=== DATA TO USE ===
::::

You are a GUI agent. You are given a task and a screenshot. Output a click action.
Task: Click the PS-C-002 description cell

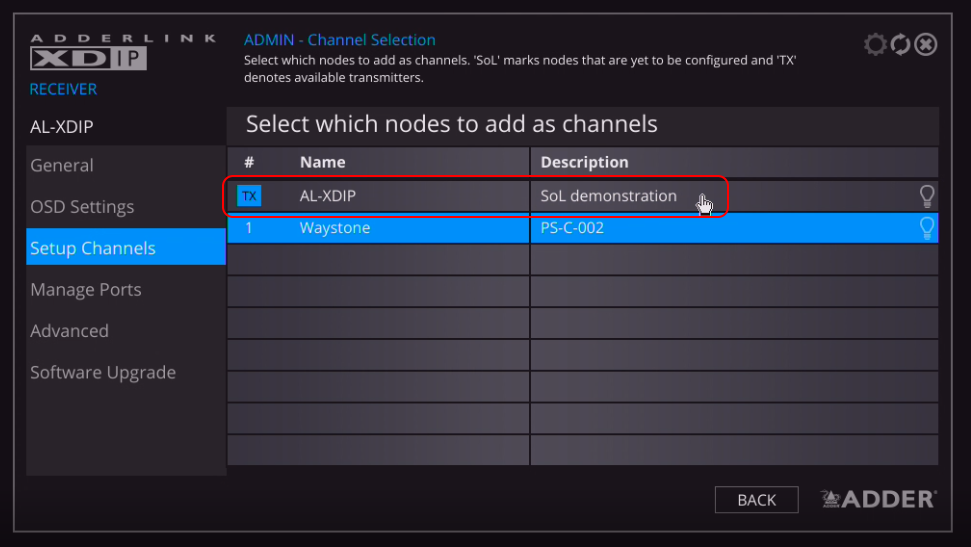(572, 228)
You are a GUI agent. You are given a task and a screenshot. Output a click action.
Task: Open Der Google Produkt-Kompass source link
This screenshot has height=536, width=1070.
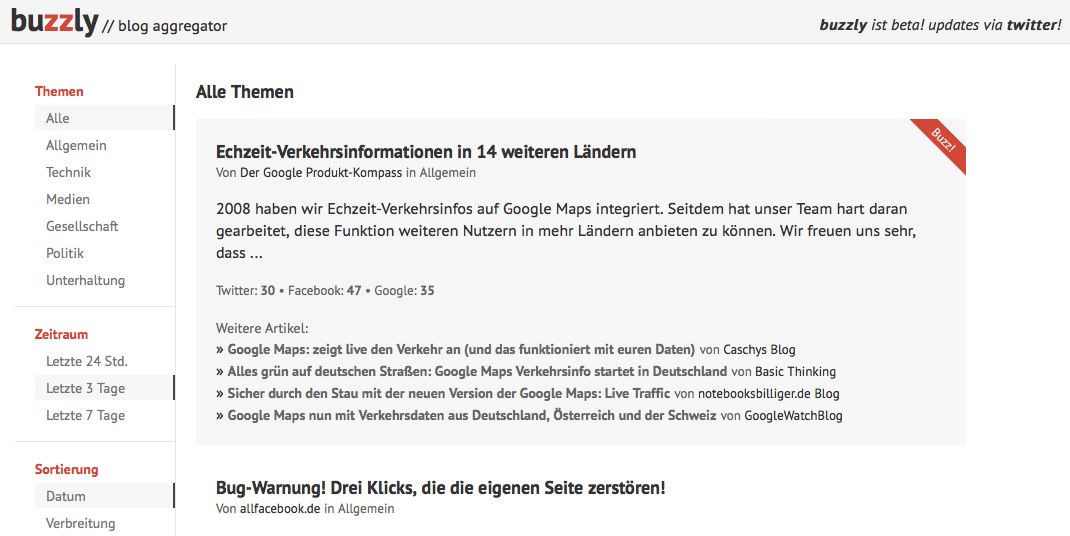coord(321,173)
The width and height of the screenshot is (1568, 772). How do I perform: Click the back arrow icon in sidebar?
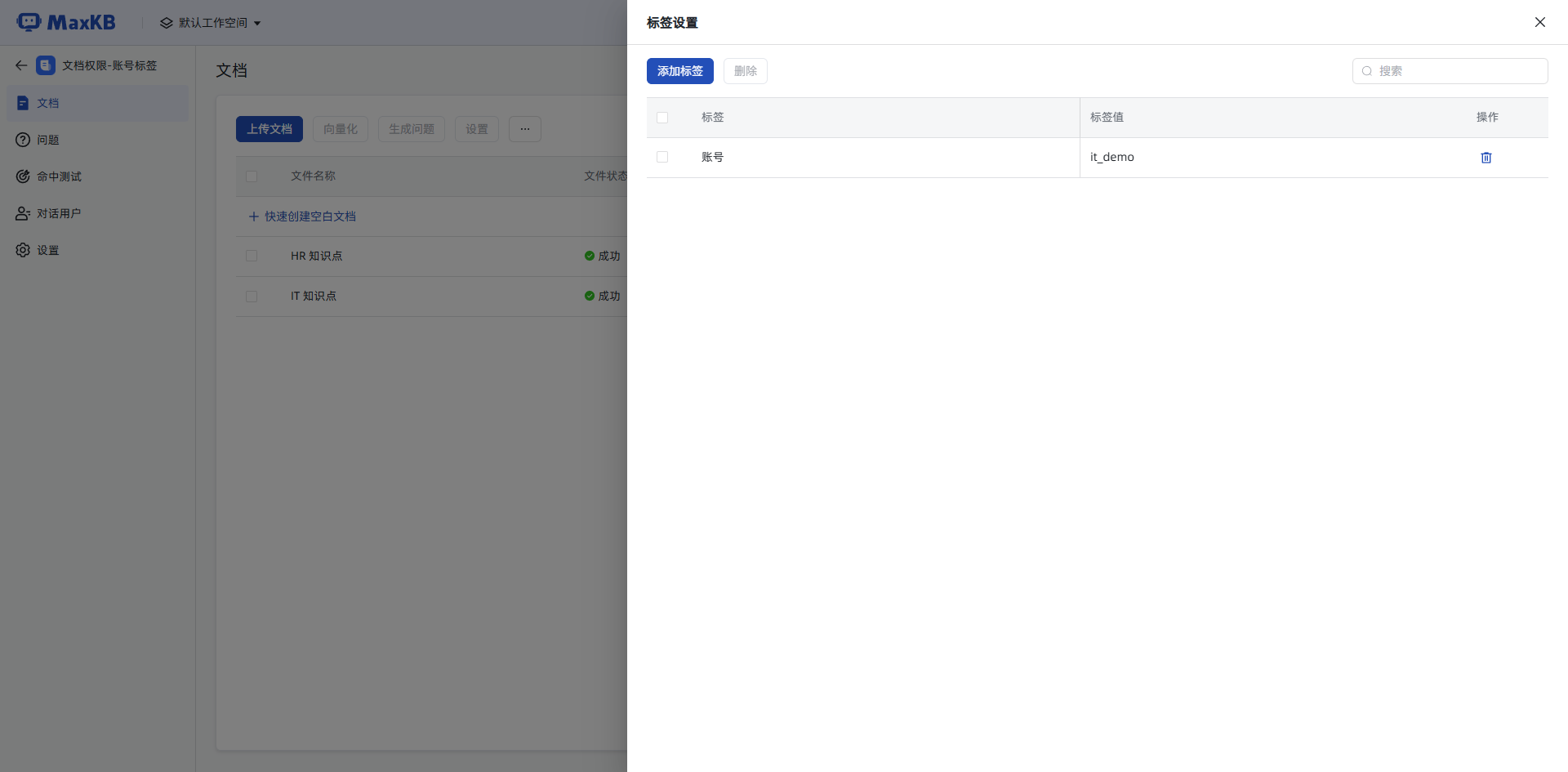click(x=21, y=65)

::::

=== THE REQUEST ===
Can you write out all of the data above again in full, shifting every click coordinate by -133 and leaving the pictures out?

=== FULL SOLUTION ===
You are a GUI agent. You are given a task and a screenshot. Output a click action.
Task: Click the PS-C-002 description cell

(439, 95)
You are a GUI agent. You are given a task and a screenshot. Output a click action.
Task: Open Der Google Produkt-Kompass source link
This screenshot has height=536, width=1070.
coord(188,40)
The width and height of the screenshot is (1568, 772). How do I perform: Click the back arrow icon in sidebar?
click(x=-112, y=-68)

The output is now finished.